_GIVEN PROBLEM_. Which lines in the items below contain the word "height"? Locate each one and copy it out in full.

_Screen grounding examples_.
------------------------

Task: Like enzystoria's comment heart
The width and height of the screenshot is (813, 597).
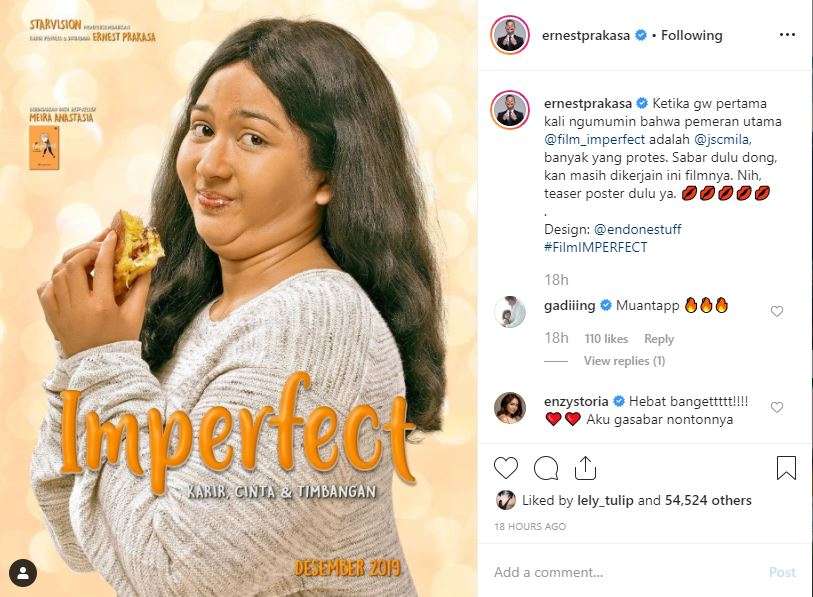Action: tap(777, 408)
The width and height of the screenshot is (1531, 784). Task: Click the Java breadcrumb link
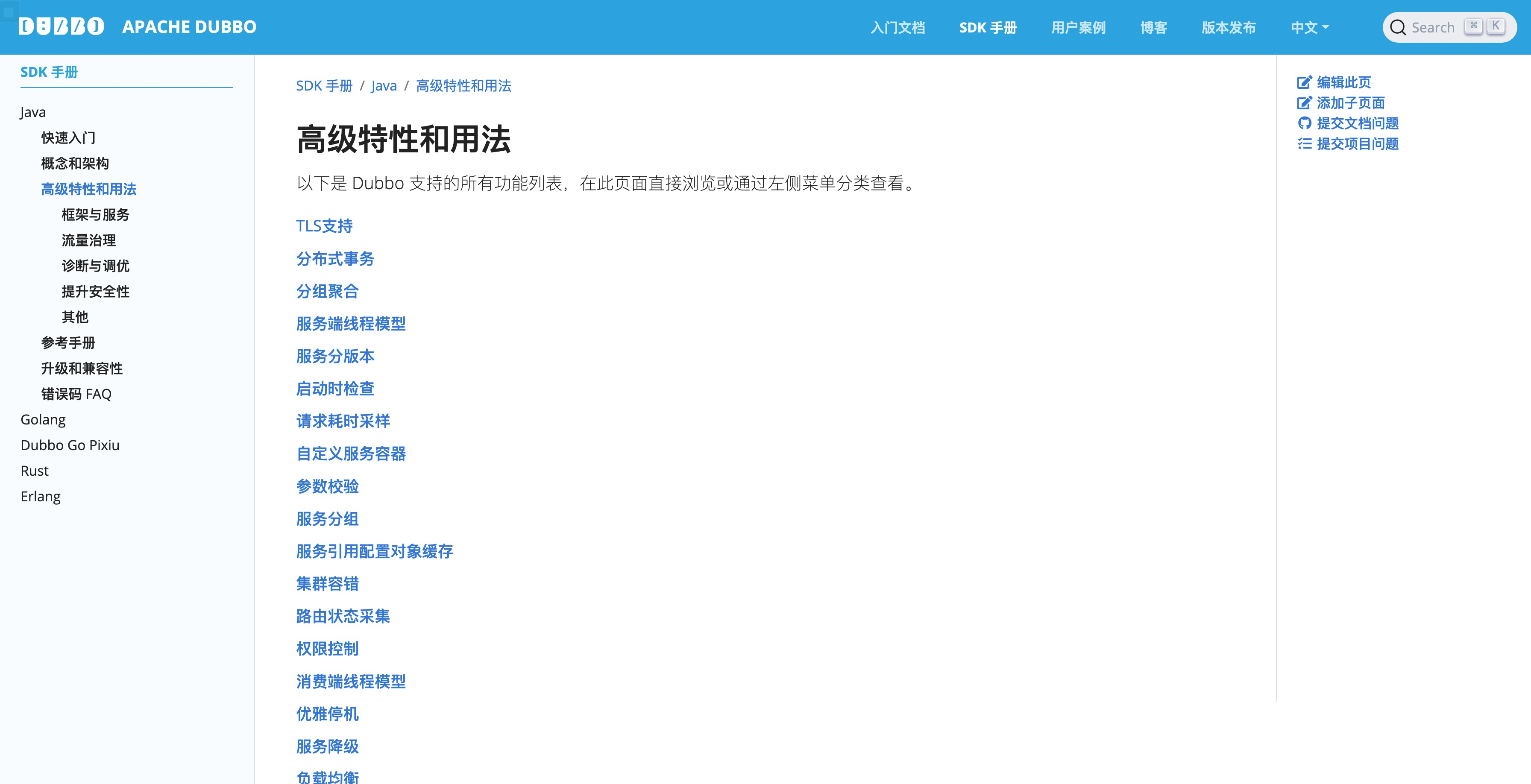pos(383,86)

------------------------

_FINAL RESULT_.
The width and height of the screenshot is (813, 597).
The width and height of the screenshot is (1531, 784). Task: Click the Java breadcrumb link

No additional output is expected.